Friday, June 28, 2002
STAR-BULLETIN / 1990
Marga Stubblefield played golf for the University of Hawaii and then went on to the LPGA Tour.
Times have changed, but there are many women who continue to make the same commitment to athletics decades after their playing days have past.
Stubblefield, Satele[an error occurred while processing this directive]
still giving back
By Cindy Luis
In 1972, Marga Stubblefield WAS the women's golf team at the University of Hawaii. When she finished second at the 1975 AIAW national championships, women's athletic director Dr. Donnis Thompson called the senior golfer into the office.
"Dr. Thompson told me she was going to get $25 more in books for me," said Stubblefied. "I didn't have a scholarship and my parents were thrilled."
Stubblefield went on to play on the LPGA Tour and then became a teaching pro at Olomana Golf Links. Last year, she returned to her alma mater, where the golf team is fully funded with the NCAA maximum of six scholarships.
"What I've seen in the past 30 years is that the players are stronger, more sure of themselves, and the scoring averages have gone down tremendously," said the 1971 Kailua High School graduate. "As a coach, I'm seeing that the talent pool is so much deeper. There are 250 women's college golf teams now.
"I think Title IX has helped in that regard. It helped girls get the opportunity for a college degree, it helped the game of golf grow and it helped the tour grow."
Stubblefield said one other difference she has noticed is the expectations of girls now of a college scholarship. When she was at Kailua -- which had no golf program for girls or boys -- she never thought about a scholarship.
"I just wanted to play golf," she said. "But I was lucky, because my folks belonged to Mid-Pacific. I got to play in a lot of tournaments with older, role models who were my aunties.
"Even today, I'm recruiting in places where girls are still playing on boys teams."
LEE ANN PESTANA SATELE earned four letters in volleyball and two championship rings. These days, she is helping other former UH athletes feel they are a part of the alumni team, regardless of how successful a career they may have had.
"It's a way of giving back," said Satele, on the board of the UH Letterwinner's Club. "It's a way of helping former athletes stay connected with the university."
Satele connected with athletics early in life, much to the consternation of her grandmother.
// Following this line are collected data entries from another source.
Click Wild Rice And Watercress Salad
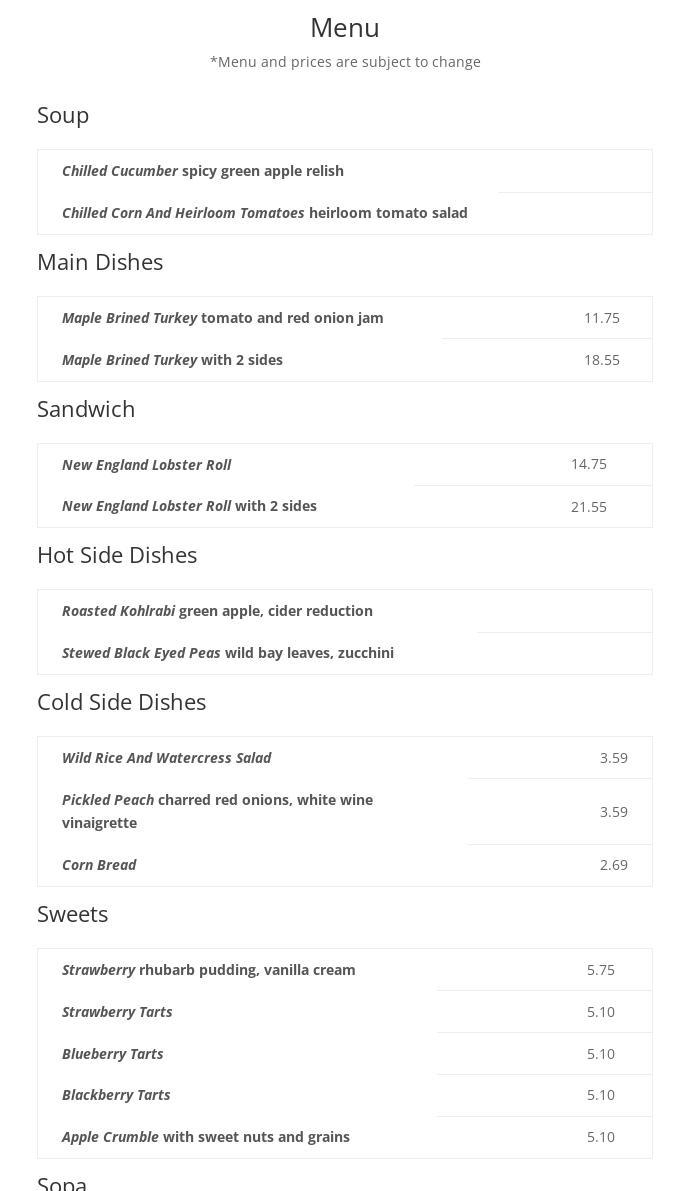 coord(166,758)
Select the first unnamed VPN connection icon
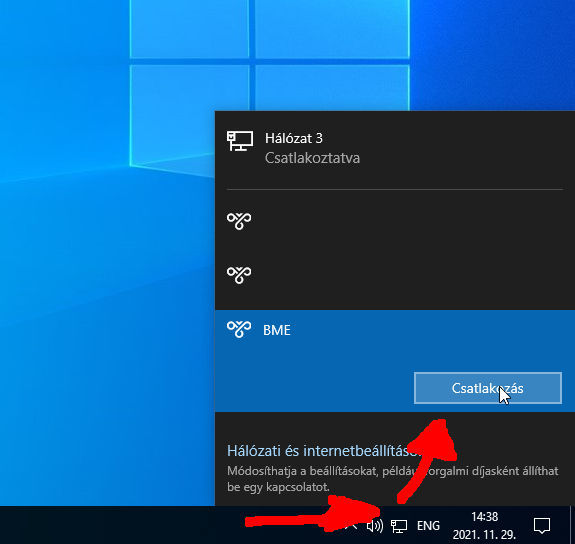This screenshot has width=575, height=544. pyautogui.click(x=239, y=221)
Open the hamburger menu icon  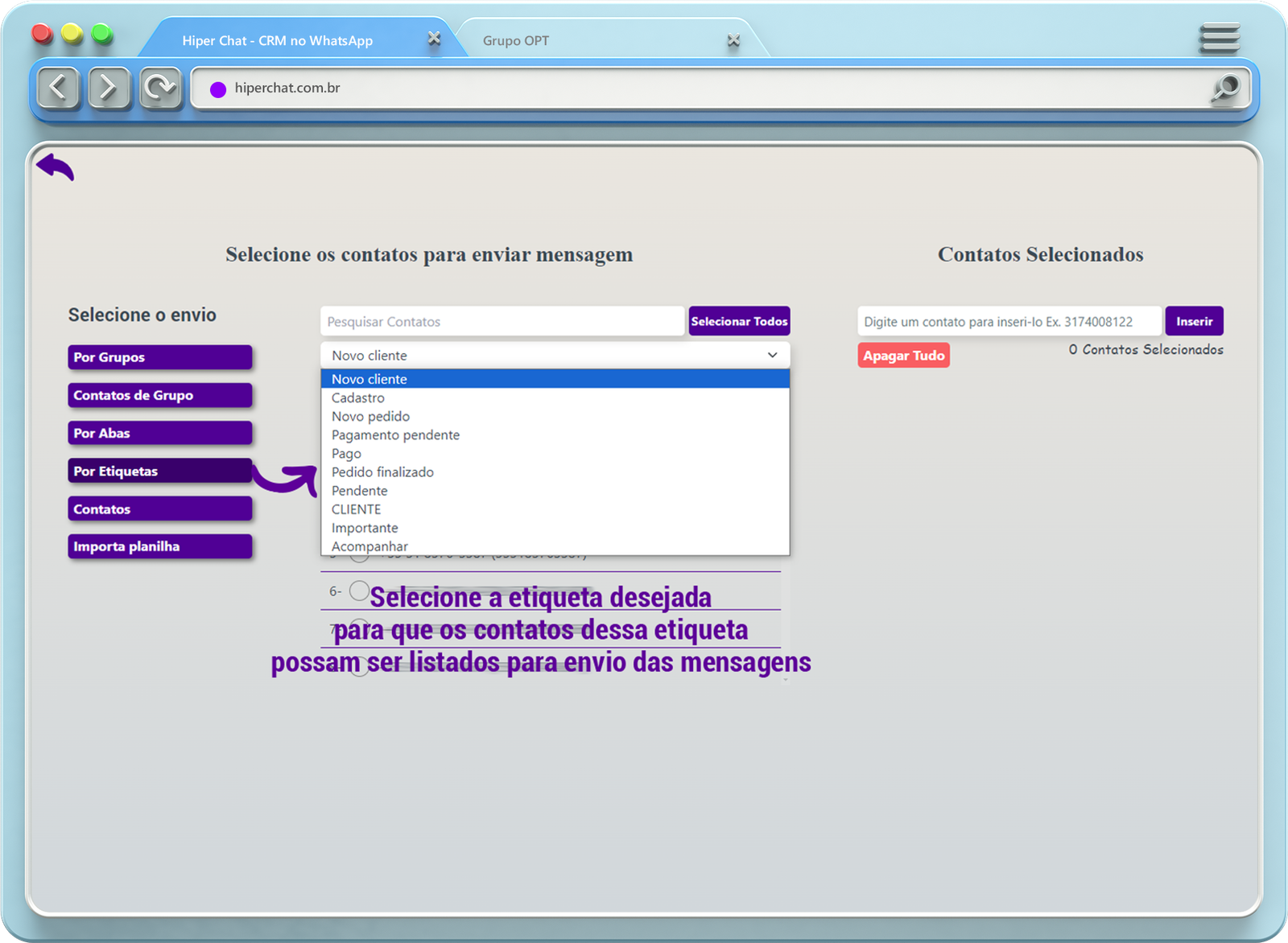point(1219,38)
"She wanted me to play the piano," she said. "She kept saying, 'What a waste of long fingers.'
"These days, it's so natural for girls to play sports. It's cool to be athletic. Back then, everyone called you a tomboy."
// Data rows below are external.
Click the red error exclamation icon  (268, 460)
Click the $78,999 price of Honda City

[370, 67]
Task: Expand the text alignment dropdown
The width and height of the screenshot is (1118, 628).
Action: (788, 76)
Satele's high school track career at Leilehua lasted just a month because "there was too much running." Now, her five children and their respective sports keeps her and husband Alvis, a former UH football player, on the go.
The former Wahine volleyball player has seen a tremendous growth in youth sports, particularly for girls. Her only daughter, Chanteal, is 11.
"My daughter wanted to play volleyball when she was 8, but I thought she was too young," said Satele, who works for the U.S. Customs Department. "I gave in when she was 10, but by then, she was already behind because the other girls had started years earlier.
"I'm coaching her team and I try to keep it the old-fashioned way in terms of training. I make them work for things. I don't believe in participation trophies. You have to earn it."
Satele says when she walks into the Wahine locker room at the Stan Sheriff Center, she smiles and shakes her head.
"They have nice chairs, their uniforms are laid out," said Satele, who played in Klum Gym from 1980-84. "Back then, I was just happy to have my own locker and towel.
"Things change. And you hope the women know about the hard work that came before."